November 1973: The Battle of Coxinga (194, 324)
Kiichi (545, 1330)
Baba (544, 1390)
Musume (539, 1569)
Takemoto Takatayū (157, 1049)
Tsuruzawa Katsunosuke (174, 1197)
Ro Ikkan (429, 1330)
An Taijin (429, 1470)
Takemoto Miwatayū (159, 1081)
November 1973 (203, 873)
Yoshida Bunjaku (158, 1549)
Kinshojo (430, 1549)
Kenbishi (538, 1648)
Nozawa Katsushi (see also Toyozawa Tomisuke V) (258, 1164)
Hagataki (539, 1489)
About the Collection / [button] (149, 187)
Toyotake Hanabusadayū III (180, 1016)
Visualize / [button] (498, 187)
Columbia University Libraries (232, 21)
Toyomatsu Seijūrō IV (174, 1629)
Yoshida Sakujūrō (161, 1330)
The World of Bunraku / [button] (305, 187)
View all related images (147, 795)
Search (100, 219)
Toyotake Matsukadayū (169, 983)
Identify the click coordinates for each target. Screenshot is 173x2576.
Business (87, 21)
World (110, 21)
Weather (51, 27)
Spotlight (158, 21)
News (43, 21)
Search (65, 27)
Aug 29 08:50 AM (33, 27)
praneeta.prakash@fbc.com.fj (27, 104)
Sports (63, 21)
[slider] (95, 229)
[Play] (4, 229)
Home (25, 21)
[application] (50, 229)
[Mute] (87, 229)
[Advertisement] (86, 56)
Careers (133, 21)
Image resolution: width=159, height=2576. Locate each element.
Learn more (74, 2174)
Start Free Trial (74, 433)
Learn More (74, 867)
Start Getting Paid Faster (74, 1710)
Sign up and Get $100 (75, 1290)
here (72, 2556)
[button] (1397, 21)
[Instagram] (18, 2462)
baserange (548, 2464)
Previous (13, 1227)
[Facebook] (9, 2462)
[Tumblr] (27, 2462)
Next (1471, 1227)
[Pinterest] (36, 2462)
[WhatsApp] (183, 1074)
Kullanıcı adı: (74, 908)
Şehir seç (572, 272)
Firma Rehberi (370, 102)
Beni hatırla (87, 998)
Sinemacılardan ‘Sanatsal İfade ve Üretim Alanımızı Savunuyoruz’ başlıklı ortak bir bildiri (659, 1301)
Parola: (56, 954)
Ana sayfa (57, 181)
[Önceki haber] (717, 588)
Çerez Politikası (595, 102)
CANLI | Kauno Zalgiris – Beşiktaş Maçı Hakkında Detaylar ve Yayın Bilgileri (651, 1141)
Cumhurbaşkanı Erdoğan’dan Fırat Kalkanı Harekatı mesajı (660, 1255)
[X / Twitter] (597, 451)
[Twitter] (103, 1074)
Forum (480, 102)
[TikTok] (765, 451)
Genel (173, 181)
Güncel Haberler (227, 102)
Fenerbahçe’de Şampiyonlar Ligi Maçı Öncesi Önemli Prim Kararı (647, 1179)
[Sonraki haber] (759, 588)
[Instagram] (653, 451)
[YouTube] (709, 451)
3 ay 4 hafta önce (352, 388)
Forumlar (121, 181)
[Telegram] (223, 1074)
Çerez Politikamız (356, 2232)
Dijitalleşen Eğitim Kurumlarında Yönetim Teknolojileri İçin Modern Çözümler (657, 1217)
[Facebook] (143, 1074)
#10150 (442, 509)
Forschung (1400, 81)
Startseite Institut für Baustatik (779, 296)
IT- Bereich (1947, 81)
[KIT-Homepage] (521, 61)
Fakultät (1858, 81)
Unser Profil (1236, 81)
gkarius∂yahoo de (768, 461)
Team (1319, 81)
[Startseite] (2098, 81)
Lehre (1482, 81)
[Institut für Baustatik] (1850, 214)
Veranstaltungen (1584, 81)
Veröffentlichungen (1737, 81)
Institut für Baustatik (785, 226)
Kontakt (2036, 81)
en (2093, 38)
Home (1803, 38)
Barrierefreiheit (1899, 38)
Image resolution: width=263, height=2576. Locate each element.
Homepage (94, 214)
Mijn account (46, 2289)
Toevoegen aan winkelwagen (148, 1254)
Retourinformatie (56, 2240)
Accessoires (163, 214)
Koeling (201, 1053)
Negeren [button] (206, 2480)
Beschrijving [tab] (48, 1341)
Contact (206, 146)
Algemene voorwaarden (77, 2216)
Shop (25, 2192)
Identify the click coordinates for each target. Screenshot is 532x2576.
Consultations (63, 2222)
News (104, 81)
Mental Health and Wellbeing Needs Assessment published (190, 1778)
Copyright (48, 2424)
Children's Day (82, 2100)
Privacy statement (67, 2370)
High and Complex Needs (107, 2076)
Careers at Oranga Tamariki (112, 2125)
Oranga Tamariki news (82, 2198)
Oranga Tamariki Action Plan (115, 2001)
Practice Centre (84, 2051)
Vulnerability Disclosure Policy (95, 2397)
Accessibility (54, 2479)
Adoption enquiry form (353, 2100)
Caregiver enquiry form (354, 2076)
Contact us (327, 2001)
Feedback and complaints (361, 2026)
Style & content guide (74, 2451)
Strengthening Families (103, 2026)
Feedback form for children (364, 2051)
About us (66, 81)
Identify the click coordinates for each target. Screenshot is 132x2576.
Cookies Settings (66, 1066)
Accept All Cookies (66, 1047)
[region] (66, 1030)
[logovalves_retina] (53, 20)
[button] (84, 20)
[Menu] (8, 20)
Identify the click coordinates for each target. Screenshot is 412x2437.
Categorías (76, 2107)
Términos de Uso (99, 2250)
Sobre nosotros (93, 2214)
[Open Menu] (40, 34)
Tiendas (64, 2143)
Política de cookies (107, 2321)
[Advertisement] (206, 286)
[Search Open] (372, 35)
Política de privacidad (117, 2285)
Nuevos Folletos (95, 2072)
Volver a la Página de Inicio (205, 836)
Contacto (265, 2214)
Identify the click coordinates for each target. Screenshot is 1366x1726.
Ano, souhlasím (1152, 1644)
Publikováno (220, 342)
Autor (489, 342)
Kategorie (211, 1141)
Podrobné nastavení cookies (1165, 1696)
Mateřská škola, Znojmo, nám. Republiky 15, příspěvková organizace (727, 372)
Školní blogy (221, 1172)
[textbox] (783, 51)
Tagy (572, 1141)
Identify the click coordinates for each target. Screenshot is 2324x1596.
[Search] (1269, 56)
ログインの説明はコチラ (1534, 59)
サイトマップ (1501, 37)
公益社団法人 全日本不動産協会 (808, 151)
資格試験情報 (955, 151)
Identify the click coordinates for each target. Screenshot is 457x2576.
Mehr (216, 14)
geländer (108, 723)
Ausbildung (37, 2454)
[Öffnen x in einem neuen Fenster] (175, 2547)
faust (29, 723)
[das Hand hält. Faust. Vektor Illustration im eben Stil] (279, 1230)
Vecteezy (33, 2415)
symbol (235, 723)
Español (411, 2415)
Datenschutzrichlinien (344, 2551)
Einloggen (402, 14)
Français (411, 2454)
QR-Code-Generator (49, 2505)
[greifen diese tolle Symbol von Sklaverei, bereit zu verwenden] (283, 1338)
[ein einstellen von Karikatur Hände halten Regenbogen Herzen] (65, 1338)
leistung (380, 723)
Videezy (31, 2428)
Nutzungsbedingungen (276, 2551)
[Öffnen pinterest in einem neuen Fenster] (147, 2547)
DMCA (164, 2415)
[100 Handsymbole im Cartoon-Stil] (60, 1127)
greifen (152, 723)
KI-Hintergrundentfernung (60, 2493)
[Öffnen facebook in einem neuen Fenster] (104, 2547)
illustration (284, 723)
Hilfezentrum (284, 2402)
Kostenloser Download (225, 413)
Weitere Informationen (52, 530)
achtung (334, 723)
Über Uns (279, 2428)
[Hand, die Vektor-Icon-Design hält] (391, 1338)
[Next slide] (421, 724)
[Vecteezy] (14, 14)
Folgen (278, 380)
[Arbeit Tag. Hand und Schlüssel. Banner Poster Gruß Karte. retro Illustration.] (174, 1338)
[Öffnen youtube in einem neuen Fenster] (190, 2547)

#####

◆ **Instructions for the task**: Return exactly the lines above from the line that has "News (43, 21)" through the line that has "[WhatsApp] (183, 1074)", inclusive, and nothing else.

◆ **Task output**:
News (43, 21)
Search (65, 27)
Aug 29 08:50 AM (33, 27)
praneeta.prakash@fbc.com.fj (27, 104)
Sports (63, 21)
[slider] (95, 229)
[Play] (4, 229)
Home (25, 21)
[application] (50, 229)
[Mute] (87, 229)
[Advertisement] (86, 56)
Careers (133, 21)
Image resolution: width=159, height=2576. Locate each element.
Learn more (74, 2174)
Start Free Trial (74, 433)
Learn More (74, 867)
Start Getting Paid Faster (74, 1710)
Sign up and Get $100 (75, 1290)
here (72, 2556)
[button] (1397, 21)
[Instagram] (18, 2462)
baserange (548, 2464)
Previous (13, 1227)
[Facebook] (9, 2462)
[Tumblr] (27, 2462)
Next (1471, 1227)
[Pinterest] (36, 2462)
[WhatsApp] (183, 1074)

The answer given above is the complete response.